In traditional systems, ad hoc queries that bog down the data warehouse are restricted, says Imhoff. Now IT can spin off a subset of data to more groups for business analytics without supplying DBA resources. "If I can bring in a technology that doesn't require an army of DBAs, great Scott, what a boost," she says.
Data warehouse acceleration appliances
What they are
Stand-alone, integrated systems designed to support ad hoc queries for business analytics and decision support. The systems require no tuning and are ready to go -- just add data.
How they work
All designs are based on research done at the University of Wisconsin in the mid-'80s on partitioning of data on servers, says William Fellows, an analyst at The 451 Group. Data is segmented, queries are parallelized, and a symmetric multiprocessing or massively parallel processing system executes the pieces of the query in parallel to return results more quickly. Hardware-based data warehouse acceleration appliances like those from Netezza and Datallegro abandon the use of the database index in favor of direct table scans and use parallelization and raw processing horsepower to process the query. Netezza attempts to shorten the path between the query and the result by placing processors next to each storage device within the appliance. By contrast, a traditional query goes first to the database management system and then through the operating system to read the indexes. Only after the indexes are searched is the data retrieved from disk. Systems may consist of an all-in-one hardware appliance or an integrated turnkey system.

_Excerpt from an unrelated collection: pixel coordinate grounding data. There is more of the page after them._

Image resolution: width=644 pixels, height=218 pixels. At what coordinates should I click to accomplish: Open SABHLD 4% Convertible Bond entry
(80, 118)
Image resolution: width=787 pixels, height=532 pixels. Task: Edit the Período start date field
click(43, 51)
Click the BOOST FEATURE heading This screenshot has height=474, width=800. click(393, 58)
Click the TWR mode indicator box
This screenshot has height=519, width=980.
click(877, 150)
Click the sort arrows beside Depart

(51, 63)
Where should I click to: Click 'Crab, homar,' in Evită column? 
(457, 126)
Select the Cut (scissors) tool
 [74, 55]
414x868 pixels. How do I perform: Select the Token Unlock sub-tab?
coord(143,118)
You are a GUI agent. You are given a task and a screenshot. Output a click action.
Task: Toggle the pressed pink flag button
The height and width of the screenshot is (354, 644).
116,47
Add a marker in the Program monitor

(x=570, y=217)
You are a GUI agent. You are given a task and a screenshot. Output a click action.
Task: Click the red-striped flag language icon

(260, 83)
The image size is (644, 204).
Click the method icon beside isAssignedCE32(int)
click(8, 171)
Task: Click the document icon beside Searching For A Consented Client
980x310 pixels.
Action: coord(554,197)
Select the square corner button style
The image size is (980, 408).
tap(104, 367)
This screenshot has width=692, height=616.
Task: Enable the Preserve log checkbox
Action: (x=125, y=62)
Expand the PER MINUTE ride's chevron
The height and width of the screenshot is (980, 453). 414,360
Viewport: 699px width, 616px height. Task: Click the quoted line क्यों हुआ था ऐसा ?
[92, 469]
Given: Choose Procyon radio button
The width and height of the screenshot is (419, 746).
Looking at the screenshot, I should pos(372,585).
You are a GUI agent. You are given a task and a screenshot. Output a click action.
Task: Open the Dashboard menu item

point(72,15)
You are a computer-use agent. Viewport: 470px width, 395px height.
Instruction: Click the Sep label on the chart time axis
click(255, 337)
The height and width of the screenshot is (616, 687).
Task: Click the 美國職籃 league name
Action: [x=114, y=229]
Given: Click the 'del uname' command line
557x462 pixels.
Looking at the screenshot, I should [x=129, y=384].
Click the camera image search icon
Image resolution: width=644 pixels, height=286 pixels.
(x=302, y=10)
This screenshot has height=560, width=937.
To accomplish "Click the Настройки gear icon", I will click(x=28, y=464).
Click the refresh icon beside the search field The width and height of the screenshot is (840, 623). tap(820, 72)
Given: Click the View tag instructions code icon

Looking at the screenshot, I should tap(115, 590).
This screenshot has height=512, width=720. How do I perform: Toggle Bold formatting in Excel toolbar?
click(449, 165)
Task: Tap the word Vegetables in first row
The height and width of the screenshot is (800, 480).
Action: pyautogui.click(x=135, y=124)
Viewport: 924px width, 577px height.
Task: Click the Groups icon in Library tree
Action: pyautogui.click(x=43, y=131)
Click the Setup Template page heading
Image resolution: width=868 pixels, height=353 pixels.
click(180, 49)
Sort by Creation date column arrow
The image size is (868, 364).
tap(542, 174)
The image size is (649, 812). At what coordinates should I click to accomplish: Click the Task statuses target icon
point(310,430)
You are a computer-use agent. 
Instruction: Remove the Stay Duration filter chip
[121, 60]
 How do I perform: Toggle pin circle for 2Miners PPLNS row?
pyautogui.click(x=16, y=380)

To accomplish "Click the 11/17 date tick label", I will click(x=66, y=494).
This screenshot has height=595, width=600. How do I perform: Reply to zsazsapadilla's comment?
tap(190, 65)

The appliances cost less than using enterprise data warehouses for this purpose, are easier to use and manage, and can make data or data subsets available to a broader range of people than would otherwise be possible.
For example, an IT organization could spin off a subset of data and make it available via the appliance to a group or department. Users can then query the system independently, without the need for the database tuning and optimization that would normally tie up a database administrator. "Appliances are self-contained, plug-and-play solutions, so there is a lot less baby-sitting by the IT department," says IDC analyst Dan Vessett. A typical application for data warehouse appliances would be as a mechanism to query call center call-detail records.
The appliances won't handle the same levels of data supported in an enterprise data warehouse. An integrated decision support database system from Teradata will support a petabyte vs 27TB for Netezza's appliance, 3TB for Datallegro's, 1.5TB for Metapa's and 128GB for Calpont's appliance, which uses a solid-state disk.
Each appliance also requires its own local copy of the data, so administrators may end up maintaining multiple instances of the same database.